— Exercise brief —
Check each line of the listing below for the string "link", and give only how many lines hold it.

--- Records shown Enclosed Below ---

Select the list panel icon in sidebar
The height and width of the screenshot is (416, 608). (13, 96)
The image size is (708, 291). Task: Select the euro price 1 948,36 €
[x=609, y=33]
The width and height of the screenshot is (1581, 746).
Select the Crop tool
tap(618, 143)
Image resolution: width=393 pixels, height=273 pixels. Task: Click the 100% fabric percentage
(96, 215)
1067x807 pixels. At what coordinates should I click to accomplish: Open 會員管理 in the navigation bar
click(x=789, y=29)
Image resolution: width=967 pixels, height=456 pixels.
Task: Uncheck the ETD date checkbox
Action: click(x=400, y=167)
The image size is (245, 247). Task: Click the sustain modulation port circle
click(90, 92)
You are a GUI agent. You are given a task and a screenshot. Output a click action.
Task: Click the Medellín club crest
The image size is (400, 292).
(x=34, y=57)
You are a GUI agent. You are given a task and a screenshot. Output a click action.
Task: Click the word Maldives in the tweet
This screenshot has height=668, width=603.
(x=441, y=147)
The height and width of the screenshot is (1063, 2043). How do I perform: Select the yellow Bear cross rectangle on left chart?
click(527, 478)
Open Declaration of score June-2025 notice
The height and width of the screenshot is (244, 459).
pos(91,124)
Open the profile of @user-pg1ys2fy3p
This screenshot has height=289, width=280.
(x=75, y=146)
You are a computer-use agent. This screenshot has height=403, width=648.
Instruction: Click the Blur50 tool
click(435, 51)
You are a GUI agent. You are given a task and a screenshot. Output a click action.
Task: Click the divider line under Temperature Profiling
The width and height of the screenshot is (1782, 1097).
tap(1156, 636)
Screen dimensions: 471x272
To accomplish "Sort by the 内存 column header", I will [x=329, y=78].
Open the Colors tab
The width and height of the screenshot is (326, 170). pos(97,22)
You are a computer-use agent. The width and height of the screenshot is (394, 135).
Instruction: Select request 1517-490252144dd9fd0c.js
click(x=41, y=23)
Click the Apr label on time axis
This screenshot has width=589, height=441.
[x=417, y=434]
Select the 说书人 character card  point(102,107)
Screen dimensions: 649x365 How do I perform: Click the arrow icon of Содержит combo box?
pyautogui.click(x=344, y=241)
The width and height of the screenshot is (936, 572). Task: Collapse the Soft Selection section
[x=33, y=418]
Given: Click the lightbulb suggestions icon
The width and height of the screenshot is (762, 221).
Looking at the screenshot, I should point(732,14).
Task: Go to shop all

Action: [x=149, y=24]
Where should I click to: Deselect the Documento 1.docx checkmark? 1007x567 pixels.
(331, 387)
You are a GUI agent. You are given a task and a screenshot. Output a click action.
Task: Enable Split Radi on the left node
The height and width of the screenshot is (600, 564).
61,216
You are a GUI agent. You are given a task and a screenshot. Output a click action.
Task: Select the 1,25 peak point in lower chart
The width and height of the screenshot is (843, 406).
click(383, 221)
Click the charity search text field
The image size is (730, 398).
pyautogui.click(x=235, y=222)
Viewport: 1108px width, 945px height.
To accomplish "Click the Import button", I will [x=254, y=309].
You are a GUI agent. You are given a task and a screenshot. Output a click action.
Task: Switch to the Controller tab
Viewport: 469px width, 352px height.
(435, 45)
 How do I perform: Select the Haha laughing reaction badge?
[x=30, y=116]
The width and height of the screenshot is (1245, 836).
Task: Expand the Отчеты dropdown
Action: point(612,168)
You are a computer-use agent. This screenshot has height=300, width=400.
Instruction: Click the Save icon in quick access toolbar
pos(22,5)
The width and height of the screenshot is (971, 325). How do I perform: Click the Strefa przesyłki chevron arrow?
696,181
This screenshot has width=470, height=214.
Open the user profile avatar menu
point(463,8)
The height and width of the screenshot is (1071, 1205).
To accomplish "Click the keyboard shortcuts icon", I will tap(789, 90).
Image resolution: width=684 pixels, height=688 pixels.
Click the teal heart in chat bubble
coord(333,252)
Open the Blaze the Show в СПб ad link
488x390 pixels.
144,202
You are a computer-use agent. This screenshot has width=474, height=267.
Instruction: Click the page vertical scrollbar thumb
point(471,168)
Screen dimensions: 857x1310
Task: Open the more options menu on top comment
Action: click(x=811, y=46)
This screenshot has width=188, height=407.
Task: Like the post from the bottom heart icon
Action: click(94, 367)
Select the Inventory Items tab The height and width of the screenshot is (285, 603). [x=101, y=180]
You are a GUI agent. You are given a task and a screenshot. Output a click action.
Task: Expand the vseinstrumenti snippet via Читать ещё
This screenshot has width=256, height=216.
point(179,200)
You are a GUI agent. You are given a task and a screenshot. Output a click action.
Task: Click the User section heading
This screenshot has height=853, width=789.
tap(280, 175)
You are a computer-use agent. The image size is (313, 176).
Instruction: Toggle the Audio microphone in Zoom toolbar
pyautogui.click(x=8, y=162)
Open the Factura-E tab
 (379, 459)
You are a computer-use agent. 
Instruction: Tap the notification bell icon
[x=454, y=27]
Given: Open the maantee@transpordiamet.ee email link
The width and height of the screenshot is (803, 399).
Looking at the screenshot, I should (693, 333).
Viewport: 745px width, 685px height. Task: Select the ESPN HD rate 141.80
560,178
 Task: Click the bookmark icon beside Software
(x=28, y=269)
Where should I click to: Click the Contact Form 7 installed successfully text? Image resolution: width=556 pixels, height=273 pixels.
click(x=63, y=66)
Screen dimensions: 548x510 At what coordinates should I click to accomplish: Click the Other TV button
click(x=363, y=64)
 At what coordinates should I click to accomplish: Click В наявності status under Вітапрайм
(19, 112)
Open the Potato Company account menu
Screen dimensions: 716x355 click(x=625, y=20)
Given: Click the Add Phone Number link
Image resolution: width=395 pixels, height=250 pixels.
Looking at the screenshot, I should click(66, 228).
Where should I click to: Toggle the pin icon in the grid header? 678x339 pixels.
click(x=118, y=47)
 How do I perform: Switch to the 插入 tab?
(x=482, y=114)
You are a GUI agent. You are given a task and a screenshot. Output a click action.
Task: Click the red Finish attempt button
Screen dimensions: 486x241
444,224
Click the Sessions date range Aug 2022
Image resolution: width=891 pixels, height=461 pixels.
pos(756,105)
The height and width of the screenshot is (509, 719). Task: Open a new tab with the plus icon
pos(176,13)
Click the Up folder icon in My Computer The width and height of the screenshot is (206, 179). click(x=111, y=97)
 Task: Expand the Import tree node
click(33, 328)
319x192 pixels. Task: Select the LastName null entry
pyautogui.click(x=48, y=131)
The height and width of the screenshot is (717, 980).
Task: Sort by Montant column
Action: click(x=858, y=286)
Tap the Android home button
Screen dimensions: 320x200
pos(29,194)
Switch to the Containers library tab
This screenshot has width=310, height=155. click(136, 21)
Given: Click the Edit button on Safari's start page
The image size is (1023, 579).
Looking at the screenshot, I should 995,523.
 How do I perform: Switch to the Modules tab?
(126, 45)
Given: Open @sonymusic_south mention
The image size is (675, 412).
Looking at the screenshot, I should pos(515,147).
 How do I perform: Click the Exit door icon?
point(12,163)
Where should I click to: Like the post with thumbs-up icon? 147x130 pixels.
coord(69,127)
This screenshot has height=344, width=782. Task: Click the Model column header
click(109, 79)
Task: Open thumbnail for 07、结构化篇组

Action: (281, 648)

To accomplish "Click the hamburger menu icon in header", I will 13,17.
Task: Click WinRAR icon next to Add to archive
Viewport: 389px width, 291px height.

--- End of Enclosed Records shown ---

— Finished exercise —
3